The main benefit for data scientists and developers is the ability to apply DNNs to a variety of real-time workloads and application sectors such as manufacturing, retail and healthcare, across a large accelerated cloud. They can train a model and deploy it on Project Brainwave, exploiting the Intel FPGAs, either in the cloud or at the edge.

Intel’s other recent Saffron announcement was not directly related to Brainwave, involving associative learning that is sometimes presented as complementary or even alternative to deep learning. It evolved in animals to associate different stimuli in its classical form, the most celebrated example being the Pavlovian response where a dog learns to salivate when hearing a sound associated with arrival of a meal. One stimulus replaces another though association.

The second form of associative learning more relevant for AI is ‘operant conditioning,’ sometimes known as ‘instrumental conditioning,’ where an association is strengthened or modified by reinforcement or punishment. In AI, punishment would equate to some form of negative feedback, but the main point is that this allows association to become relative and more sophisticated than classical conditioning through use of weights and categorization. Intel has applied this in its new Saffron AI Quality and Maintenance Decision Support Suite, which has two components.

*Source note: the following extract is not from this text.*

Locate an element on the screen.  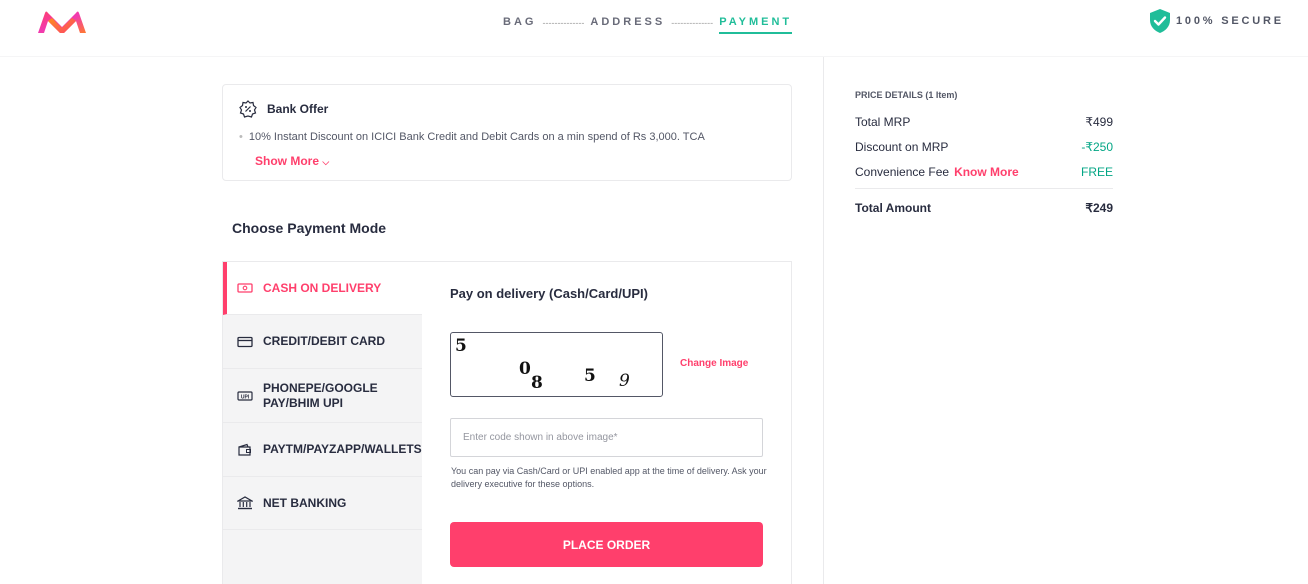
tab-wallets: PAYTM/PAYZAPP/WALLETS is located at coordinates (322, 450).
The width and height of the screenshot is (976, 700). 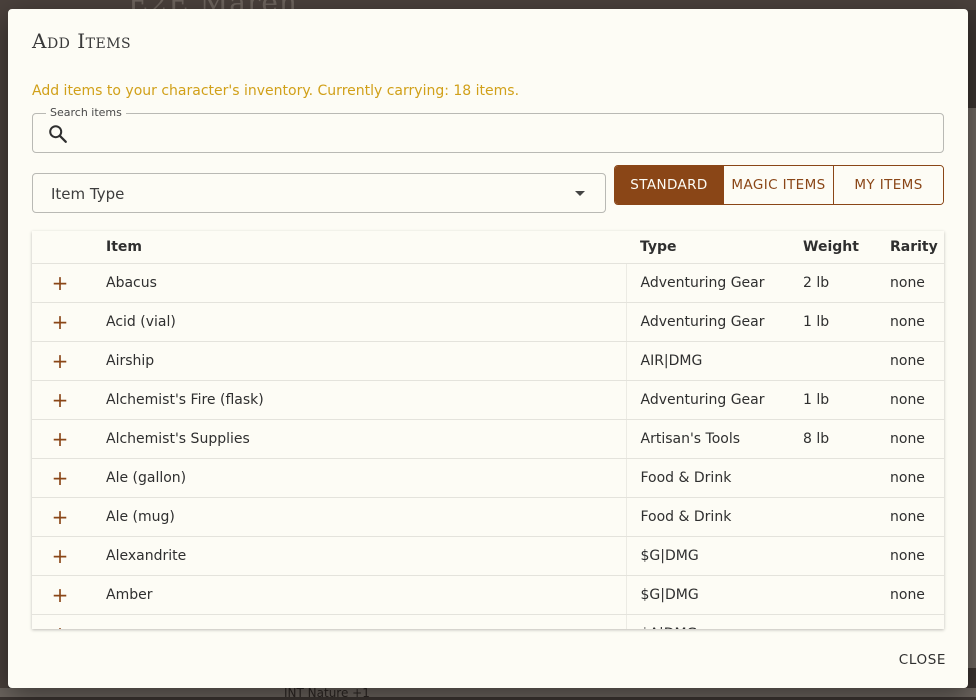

One is the Similarity Advisor, which seeks the closest match to an issue under review, taking account of both resolved and open cases, identifying solutions from previous cases. Then the second element, the Classification Advisor, automatically assigns work issues into pre-set categories, which can either be specified or self-defined, speeding up and increasing reporting accuracy while improving operations planning.

It has one customer so far, the worldwide services group Accenture for its Touchless Testing Platform launched in April 2017 for automated software testing based on analytics. Accenture claims that the incorporation of Saffron AI has reduced testing time by between 30% and 50% by cutting down on redundancy in the testing processes.

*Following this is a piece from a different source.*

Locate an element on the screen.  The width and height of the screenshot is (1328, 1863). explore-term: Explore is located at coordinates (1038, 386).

Intel Saffron AI applies associative memory learning and reasoning to probe structured and unstructured text data looking for patterns, trends and similarities. These include insights about previous issues, how they were resolved, who resolved them and what information was needed. Such information was not always explicit in the data and therefore did not show up via normal word searches. The advantage is the ability to learn from incomplete data without statistical models that need to be trained. It can divine relationships between words.

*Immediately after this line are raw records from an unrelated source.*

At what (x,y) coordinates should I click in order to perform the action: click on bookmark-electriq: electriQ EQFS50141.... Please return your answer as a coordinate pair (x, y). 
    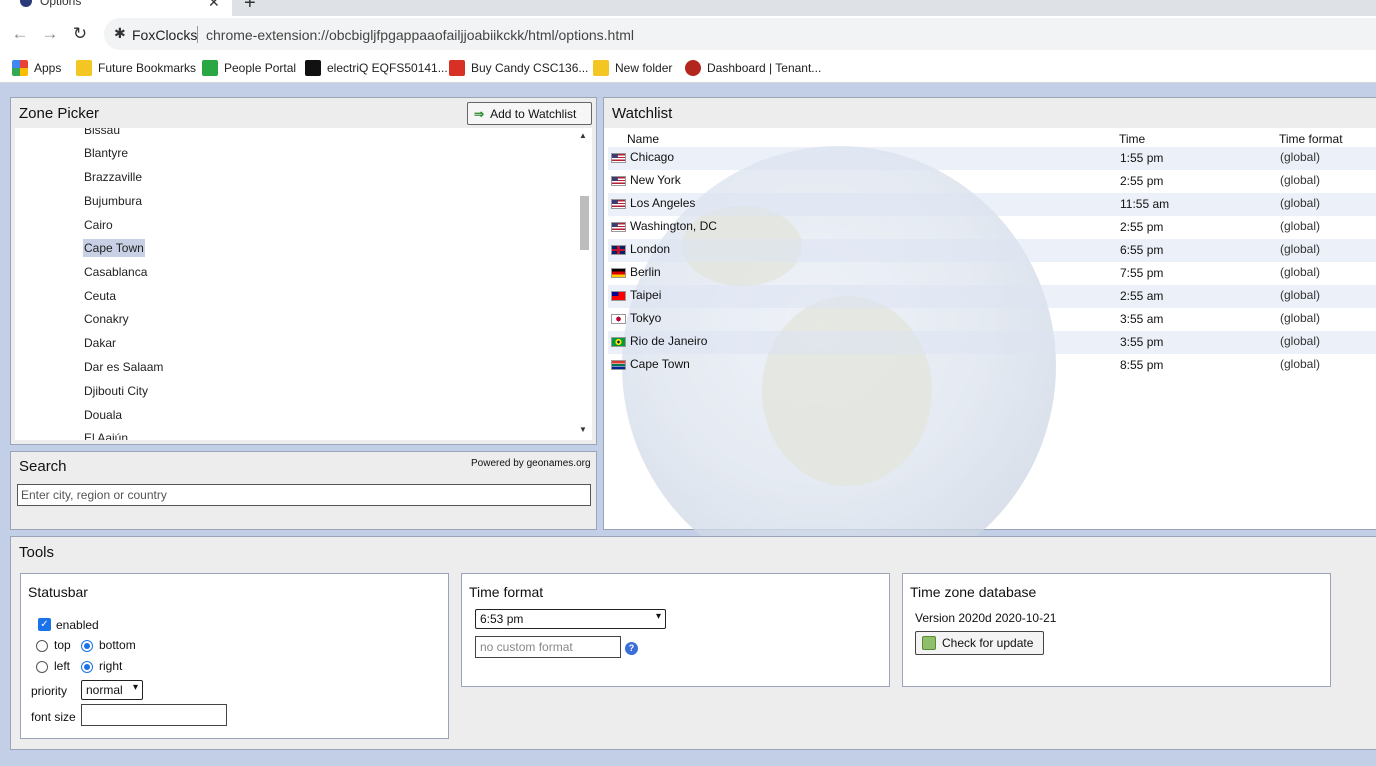
    Looking at the image, I should click on (376, 68).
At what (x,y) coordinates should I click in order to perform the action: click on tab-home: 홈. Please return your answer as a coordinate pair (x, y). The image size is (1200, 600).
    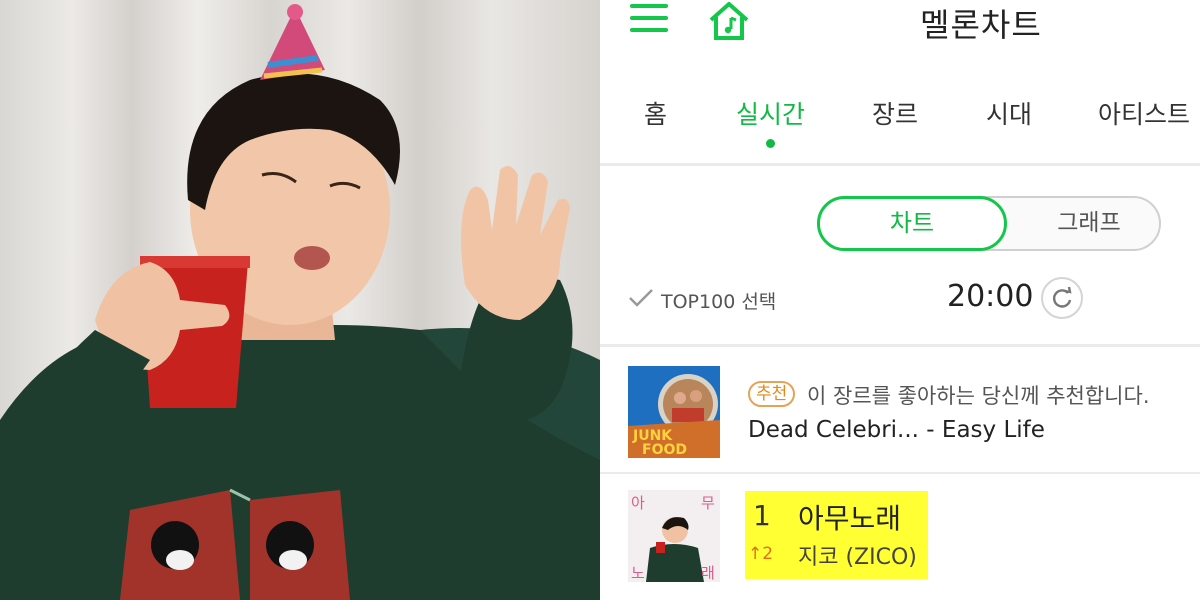
    Looking at the image, I should click on (656, 113).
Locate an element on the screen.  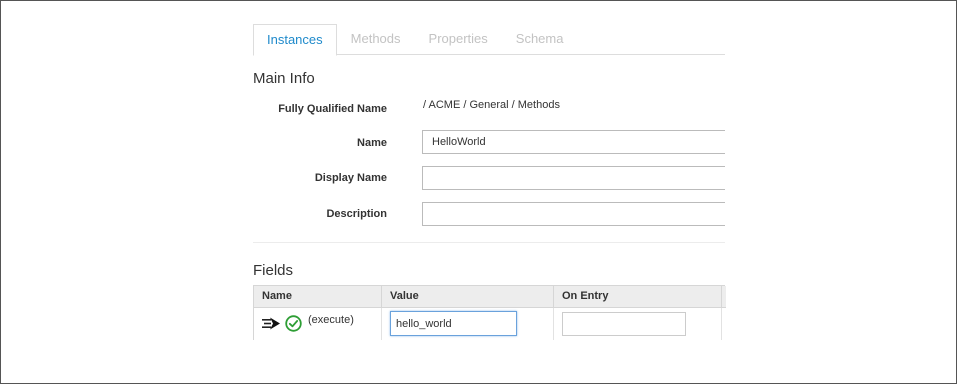
column-header-on-entry: On Entry is located at coordinates (638, 296).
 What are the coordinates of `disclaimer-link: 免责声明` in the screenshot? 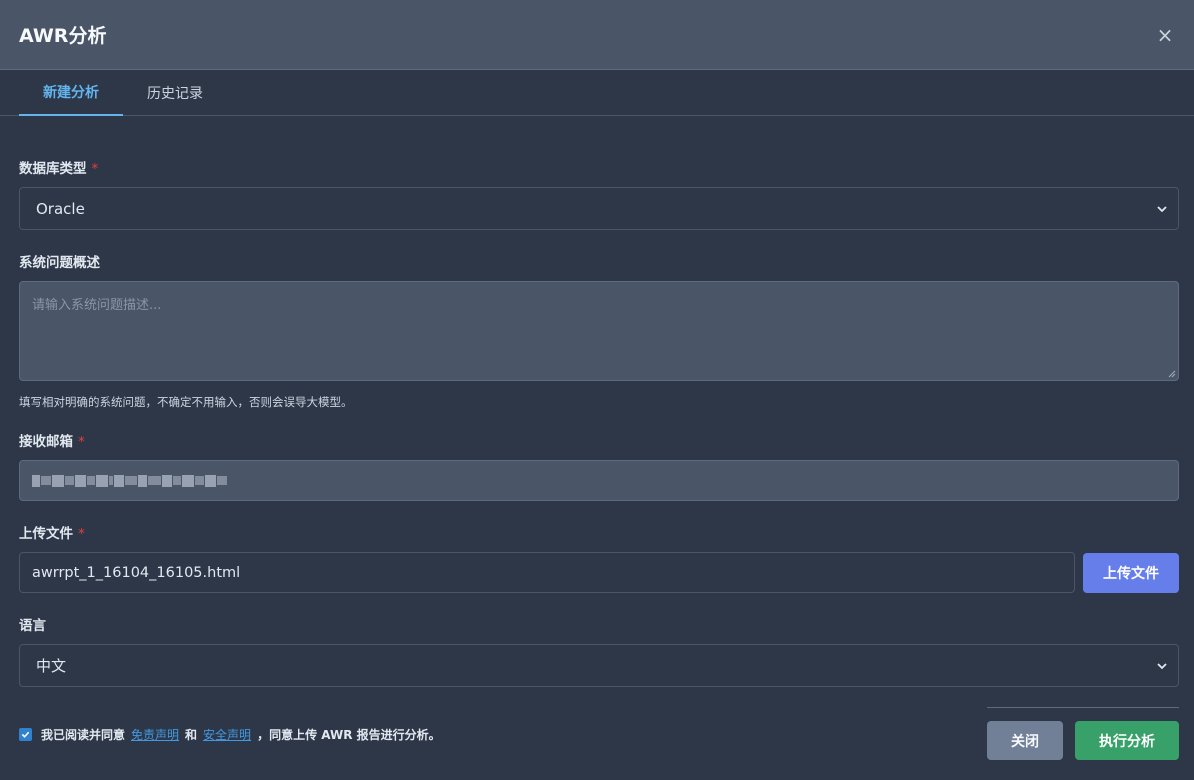 It's located at (155, 734).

Intel has got into associative learning relatively recently through acquisition, notably Saffron Technologies which it bought in October 2015. Saffron Technologies had developed incremental learning techniques to build up connections between entities in data along with the context of their connections and their raw frequency counts. This was stored in associative memory defining entities broadly as people, places and things. The technology then supposedly mimics human memory by recalling associations between those people, places and things, and specifically the context and frequency of association. Since each entity has its own memory about all the other entities it is associated with, the engine can apply human-like techniques to learn.

One attraction of Saffron for Intel was that the technology appeared scalable and efficient in handling large datasets, as it is doing for Accenture. It can also work on compressed datasets because of its abstract nature enabling reduction in storage and CPU hardware, which makes it more suitable for a distributed environment.